Every line in the records below that holds "padlock" must be identified and copied.

*Given information*.
Start of Block

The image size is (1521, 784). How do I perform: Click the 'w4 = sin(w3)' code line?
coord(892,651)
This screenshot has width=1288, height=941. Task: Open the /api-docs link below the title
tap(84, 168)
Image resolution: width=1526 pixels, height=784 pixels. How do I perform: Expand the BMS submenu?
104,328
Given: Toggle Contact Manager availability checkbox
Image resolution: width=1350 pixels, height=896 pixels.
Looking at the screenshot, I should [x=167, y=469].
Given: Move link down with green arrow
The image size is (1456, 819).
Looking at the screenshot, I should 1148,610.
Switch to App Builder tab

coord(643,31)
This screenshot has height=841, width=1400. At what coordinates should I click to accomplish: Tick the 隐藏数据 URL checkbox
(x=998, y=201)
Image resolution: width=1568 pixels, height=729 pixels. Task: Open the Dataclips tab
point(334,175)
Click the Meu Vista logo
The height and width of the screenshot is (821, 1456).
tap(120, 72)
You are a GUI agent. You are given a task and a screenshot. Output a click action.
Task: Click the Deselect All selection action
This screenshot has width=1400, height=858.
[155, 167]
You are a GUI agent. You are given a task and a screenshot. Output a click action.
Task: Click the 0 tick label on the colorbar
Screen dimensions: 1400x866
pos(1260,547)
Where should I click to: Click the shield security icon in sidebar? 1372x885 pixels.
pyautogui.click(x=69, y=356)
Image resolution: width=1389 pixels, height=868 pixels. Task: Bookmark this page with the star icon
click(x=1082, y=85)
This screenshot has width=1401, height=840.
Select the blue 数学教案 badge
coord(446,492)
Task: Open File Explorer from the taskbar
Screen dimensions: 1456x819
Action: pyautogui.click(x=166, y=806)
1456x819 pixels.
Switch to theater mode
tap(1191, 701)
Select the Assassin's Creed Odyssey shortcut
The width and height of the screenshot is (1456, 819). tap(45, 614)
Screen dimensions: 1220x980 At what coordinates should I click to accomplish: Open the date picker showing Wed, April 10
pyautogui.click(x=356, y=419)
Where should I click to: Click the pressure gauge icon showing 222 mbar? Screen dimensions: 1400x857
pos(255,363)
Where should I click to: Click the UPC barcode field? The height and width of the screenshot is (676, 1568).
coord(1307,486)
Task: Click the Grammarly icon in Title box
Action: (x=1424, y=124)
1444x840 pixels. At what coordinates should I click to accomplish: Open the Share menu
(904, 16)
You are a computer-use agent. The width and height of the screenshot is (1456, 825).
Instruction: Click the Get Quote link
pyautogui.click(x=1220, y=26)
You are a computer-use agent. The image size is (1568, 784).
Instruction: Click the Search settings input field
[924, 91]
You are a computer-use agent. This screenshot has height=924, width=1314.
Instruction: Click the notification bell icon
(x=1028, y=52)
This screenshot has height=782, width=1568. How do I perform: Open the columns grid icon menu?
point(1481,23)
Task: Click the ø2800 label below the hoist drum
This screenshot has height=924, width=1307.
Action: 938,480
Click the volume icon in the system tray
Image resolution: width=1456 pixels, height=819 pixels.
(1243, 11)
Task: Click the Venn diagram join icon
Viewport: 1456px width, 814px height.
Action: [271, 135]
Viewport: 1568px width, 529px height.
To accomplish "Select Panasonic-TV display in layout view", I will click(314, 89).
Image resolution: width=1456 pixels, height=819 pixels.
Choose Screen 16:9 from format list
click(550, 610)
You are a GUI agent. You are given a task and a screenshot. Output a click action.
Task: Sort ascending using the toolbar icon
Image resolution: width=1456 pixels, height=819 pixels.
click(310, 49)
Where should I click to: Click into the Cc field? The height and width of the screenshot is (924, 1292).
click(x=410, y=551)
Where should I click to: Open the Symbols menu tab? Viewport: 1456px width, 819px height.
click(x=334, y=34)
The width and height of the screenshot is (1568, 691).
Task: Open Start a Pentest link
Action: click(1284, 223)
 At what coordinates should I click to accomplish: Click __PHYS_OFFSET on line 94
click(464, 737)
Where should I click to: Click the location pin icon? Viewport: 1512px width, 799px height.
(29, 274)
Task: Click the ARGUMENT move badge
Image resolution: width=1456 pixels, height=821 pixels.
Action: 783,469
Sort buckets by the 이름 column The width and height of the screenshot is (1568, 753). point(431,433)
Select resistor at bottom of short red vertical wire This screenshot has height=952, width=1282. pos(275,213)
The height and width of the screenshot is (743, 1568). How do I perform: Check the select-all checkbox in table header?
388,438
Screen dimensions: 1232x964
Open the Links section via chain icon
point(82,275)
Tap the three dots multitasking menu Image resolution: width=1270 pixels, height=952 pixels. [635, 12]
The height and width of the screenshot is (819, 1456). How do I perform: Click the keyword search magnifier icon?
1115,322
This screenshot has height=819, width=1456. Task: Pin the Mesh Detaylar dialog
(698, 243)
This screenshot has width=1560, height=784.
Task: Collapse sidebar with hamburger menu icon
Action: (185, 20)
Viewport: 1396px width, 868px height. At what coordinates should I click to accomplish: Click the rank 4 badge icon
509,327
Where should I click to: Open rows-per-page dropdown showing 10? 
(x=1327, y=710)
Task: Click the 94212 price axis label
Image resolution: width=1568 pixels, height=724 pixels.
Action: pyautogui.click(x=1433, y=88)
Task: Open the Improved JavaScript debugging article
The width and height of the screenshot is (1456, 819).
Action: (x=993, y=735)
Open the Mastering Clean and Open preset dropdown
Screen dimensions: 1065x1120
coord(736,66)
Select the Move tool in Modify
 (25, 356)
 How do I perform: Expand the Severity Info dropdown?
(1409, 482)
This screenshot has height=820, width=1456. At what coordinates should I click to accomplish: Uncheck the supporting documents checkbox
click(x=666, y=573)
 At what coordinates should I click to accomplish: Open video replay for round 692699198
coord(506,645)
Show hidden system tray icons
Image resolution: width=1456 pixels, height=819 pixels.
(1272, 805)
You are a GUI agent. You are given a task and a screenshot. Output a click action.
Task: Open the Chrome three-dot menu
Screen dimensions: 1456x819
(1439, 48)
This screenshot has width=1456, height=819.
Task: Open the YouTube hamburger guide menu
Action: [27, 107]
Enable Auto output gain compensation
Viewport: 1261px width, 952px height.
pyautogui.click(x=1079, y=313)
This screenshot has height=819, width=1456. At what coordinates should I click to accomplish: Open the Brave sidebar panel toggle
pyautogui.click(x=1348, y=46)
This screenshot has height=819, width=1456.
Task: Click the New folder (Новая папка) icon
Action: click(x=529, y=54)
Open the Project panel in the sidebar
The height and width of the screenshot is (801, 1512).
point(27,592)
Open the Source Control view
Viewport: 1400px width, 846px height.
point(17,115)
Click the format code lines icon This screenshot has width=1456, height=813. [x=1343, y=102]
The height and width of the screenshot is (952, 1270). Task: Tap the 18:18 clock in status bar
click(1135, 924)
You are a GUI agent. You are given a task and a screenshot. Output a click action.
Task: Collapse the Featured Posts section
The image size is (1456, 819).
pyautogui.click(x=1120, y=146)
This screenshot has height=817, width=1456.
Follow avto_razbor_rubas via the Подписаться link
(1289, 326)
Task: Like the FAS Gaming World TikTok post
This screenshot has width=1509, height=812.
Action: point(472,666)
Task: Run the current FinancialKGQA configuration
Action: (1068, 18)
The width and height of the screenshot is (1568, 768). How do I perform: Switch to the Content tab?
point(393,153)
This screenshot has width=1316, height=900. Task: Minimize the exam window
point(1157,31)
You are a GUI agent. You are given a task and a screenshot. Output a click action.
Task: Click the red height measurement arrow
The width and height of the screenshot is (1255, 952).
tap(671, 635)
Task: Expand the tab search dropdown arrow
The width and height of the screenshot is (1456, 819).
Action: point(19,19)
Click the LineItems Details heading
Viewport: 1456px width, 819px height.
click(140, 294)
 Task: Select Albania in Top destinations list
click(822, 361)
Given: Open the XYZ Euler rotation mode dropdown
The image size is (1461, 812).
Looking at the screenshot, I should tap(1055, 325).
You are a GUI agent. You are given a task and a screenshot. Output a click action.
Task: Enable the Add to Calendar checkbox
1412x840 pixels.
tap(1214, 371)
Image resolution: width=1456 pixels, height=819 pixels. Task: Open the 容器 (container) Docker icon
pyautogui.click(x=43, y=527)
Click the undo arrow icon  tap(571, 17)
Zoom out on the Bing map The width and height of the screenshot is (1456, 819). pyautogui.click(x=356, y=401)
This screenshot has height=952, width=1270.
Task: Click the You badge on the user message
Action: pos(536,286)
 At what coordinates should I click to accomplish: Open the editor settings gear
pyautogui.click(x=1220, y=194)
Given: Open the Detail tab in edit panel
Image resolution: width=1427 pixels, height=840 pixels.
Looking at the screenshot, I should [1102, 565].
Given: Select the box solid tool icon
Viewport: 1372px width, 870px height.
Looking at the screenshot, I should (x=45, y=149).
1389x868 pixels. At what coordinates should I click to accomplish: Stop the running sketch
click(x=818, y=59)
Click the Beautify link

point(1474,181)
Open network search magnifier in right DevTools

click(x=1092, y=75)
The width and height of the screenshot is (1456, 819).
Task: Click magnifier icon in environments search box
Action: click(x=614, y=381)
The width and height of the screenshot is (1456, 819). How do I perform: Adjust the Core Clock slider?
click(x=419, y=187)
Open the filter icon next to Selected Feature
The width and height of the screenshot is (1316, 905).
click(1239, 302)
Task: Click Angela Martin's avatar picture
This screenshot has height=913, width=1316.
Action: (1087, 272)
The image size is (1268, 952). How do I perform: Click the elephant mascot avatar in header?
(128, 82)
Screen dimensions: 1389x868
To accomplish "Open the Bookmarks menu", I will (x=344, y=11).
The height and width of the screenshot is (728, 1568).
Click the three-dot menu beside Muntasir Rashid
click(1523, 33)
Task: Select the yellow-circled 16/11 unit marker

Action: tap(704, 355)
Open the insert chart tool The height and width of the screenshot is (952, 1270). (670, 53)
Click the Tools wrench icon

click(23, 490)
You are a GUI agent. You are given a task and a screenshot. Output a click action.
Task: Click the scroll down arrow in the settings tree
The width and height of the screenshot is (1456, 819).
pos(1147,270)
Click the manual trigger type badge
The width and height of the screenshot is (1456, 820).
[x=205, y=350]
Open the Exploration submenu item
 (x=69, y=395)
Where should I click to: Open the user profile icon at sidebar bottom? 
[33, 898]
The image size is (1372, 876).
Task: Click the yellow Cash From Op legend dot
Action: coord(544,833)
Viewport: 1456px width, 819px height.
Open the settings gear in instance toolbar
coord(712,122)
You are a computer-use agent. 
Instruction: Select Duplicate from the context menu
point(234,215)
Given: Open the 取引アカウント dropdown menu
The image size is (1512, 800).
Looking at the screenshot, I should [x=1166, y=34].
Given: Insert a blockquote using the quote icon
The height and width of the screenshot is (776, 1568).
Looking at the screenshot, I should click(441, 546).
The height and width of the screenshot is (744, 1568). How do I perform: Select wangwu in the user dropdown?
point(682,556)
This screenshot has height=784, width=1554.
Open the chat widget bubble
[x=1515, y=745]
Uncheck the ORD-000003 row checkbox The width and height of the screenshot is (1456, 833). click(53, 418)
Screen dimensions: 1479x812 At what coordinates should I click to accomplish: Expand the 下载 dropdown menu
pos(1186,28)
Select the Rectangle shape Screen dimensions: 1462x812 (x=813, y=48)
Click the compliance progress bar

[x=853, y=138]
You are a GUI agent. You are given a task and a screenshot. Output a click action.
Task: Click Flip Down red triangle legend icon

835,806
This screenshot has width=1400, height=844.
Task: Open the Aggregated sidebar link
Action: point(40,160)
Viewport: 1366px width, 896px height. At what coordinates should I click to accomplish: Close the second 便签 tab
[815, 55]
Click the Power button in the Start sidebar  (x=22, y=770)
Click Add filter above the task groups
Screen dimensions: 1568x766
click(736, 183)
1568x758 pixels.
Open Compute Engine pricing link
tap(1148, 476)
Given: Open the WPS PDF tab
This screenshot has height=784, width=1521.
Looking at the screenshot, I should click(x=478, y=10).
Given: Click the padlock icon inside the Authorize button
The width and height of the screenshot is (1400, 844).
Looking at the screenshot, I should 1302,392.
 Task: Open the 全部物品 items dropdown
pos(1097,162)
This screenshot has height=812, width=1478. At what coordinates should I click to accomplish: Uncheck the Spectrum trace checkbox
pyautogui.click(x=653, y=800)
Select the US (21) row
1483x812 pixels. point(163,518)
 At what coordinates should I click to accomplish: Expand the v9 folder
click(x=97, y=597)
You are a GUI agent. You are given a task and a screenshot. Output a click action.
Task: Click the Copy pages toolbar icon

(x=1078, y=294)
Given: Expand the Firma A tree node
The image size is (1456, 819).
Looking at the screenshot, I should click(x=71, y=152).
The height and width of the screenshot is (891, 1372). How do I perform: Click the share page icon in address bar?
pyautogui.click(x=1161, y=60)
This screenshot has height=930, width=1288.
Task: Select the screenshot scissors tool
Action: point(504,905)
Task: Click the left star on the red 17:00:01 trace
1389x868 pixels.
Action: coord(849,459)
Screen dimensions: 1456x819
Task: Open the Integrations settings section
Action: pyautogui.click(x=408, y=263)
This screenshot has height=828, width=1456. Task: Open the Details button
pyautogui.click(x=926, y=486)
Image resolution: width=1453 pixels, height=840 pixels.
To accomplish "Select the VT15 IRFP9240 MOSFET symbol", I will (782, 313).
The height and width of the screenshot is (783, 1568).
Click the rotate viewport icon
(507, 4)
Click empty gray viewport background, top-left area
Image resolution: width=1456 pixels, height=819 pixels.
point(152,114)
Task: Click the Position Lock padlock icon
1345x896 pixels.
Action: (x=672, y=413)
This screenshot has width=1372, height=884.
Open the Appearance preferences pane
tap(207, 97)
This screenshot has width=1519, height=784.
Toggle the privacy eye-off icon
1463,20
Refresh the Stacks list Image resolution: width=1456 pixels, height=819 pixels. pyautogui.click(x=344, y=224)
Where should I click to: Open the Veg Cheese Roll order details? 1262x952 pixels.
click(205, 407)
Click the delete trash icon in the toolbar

End of Block

*Solution below*.
Given: Click the padlock icon inside the Authorize button
Task: Click the Position Lock padlock icon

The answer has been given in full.